Rafael palideció. Durante años había compartido la pasión por la lectura con Natalia. Padre e hija admiraban por igual los ideales de los héroes literarios. Habían abogado por la justicia, la bondad y la igualdad de los seres humanos. Aquello había estado bien mientras ella era una niña y no se enfrentaba al mundo propiamente dicho; escucharla ahora poner en práctica unos ideales tan lejanos lo aterró.

—¡Padre, diga algo, se lo ruego! —le suplicó a punto de comenzar a llorar—. Sergio es un caballero, es justo, es noble y… ¡muy apuesto!

«Aparte, de no tener donde caerse muerto», pensó su padre con el corazón encogido. Se esforzó y mostró una sonrisa tensa, al tiempo que le atusaba el pelo con delicadeza para tranquilizarla.

—Estoy seguro de que tu elección es la adecuada; no obstante, tendré que conocerlo para saber si es digno de ti.

Natalia se abalanzó hacia su cuello y le abrazó con cariño. Dejó descansar su cabeza en su pecho y le dijo con voz cargada de agradecimiento:

—Gracias, padre, es todo lo que le pido. Conocerlo, por ahora. En unas semanas se alistará voluntario con la esperanza de conseguir logros y ascender. A su regreso, podríamos tomarnos el matrimonio en serio.

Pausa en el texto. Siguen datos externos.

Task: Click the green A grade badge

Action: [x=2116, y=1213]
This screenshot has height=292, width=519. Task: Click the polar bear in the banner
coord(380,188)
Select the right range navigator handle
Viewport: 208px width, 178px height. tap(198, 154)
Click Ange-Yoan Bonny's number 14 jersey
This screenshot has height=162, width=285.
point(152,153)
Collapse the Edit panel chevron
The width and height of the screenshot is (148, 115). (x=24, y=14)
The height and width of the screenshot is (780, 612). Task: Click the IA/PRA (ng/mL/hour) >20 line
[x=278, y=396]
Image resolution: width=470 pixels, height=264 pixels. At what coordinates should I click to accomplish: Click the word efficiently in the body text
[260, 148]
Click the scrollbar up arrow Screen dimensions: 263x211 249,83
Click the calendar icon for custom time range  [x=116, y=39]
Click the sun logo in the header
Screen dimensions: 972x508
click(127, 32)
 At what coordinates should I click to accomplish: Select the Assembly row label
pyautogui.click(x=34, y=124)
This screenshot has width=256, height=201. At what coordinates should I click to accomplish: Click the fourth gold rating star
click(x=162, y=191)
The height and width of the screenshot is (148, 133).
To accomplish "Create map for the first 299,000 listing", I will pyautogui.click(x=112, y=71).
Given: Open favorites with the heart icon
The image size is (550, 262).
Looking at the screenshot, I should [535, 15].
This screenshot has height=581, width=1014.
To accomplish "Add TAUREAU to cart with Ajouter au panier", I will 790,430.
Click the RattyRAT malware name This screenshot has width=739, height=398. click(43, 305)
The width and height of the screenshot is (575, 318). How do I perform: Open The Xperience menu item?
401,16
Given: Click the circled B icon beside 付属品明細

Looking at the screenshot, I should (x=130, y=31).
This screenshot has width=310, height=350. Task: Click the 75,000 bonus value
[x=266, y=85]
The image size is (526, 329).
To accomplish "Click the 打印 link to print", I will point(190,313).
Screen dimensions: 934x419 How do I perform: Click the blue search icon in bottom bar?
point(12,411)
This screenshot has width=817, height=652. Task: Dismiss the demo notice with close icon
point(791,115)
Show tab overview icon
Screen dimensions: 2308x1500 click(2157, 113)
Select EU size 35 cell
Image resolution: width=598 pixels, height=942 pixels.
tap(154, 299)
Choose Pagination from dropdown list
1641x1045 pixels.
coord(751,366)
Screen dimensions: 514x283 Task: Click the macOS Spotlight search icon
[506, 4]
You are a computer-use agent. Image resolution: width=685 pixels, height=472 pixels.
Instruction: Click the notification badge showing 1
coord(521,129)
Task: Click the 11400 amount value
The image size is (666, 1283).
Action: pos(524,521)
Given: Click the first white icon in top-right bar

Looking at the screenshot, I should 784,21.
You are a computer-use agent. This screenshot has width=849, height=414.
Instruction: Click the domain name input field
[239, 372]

La palabra «matrimonio» taladró los oídos de su padre, quien se acordó de que no podía mantener a su familia. Sintió un pinchazo agudo atravesarle la parte izquierda de su pecho.

¡Necesitaba ganar el torneo de póquer esa tarde!

La entrada de la criada dio la conversación por terminada. Tras ver la jarra de vino, Natalia le regañó con la mirada, pero se abstuvo de hacer comentario alguno.

—Por el momento, mantendremos esta conversación en secreto. No digas nada de esto a tu madre —le rogó.

Ella asintió sonriente y salió de la biblioteca.

En cuanto estuvo solo, se sirvió una copa de vino y, antes de tomarlo, se entretuvo admirando su color rojo intenso. Inspiró su olor frutal, una mezcla de grosella, cerezas y ciruelas y lo acabó de un trago. Las preocupaciones se multiplicaron dentro de su cabeza, por lo que intentó aliviarse con otra copa. Levemente mareado, se sentó para descansar en su sillón favorito y cerró los ojos. Medio adormilado pensó que se llevaría también las escrituras de la mansión al torneo de póquer de aquella tarde. Se lo jugaría todo.

Con unas buenas ganancias podría enderechar su mala situación económica y dejar a su hija elegir su futuro.

«¿Y si lo pierdes todo?», se preguntó y ante aquella frustrante interrogación se quedó dormido.